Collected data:
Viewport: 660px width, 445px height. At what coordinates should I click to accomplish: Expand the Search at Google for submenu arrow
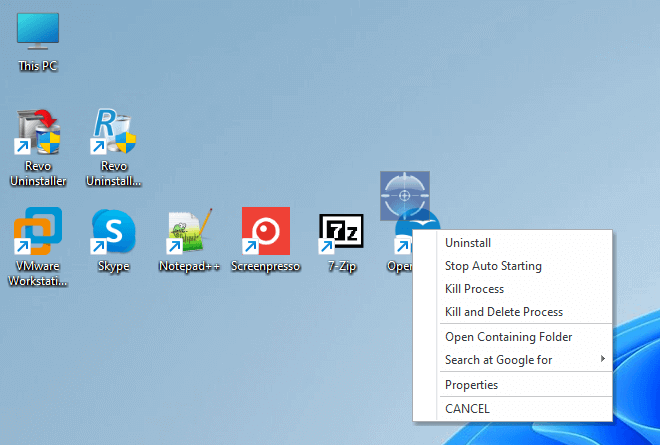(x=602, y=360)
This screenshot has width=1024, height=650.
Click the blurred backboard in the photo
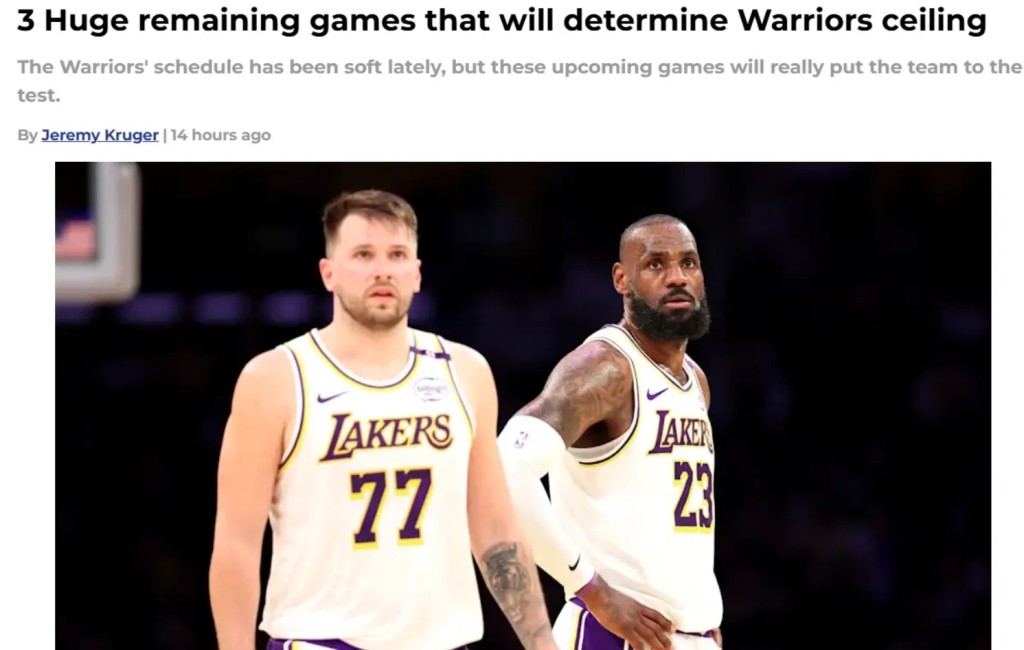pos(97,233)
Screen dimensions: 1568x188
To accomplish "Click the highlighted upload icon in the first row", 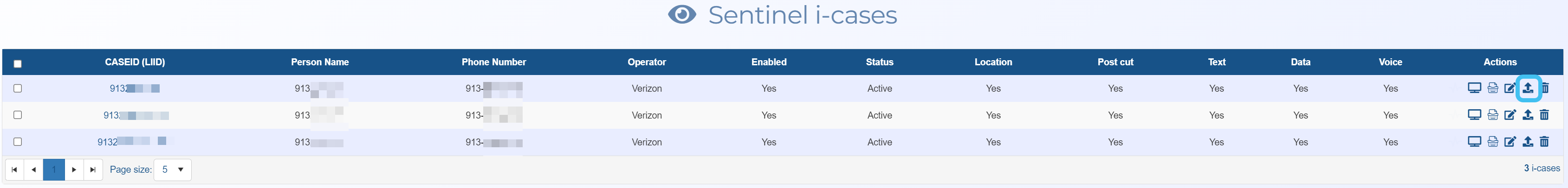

Required action
Output all of the data above exactly; no pictures should appear.

Answer below
Viewport: 660px width, 445px height. At what coordinates should I click to accomplish: Expand the Search at Google for submenu arrow
(x=602, y=360)
This screenshot has width=1024, height=650.
Click the blurred backboard in the photo
pos(97,233)
Screen dimensions: 1568x188
To accomplish "Click the highlighted upload icon in the first row", 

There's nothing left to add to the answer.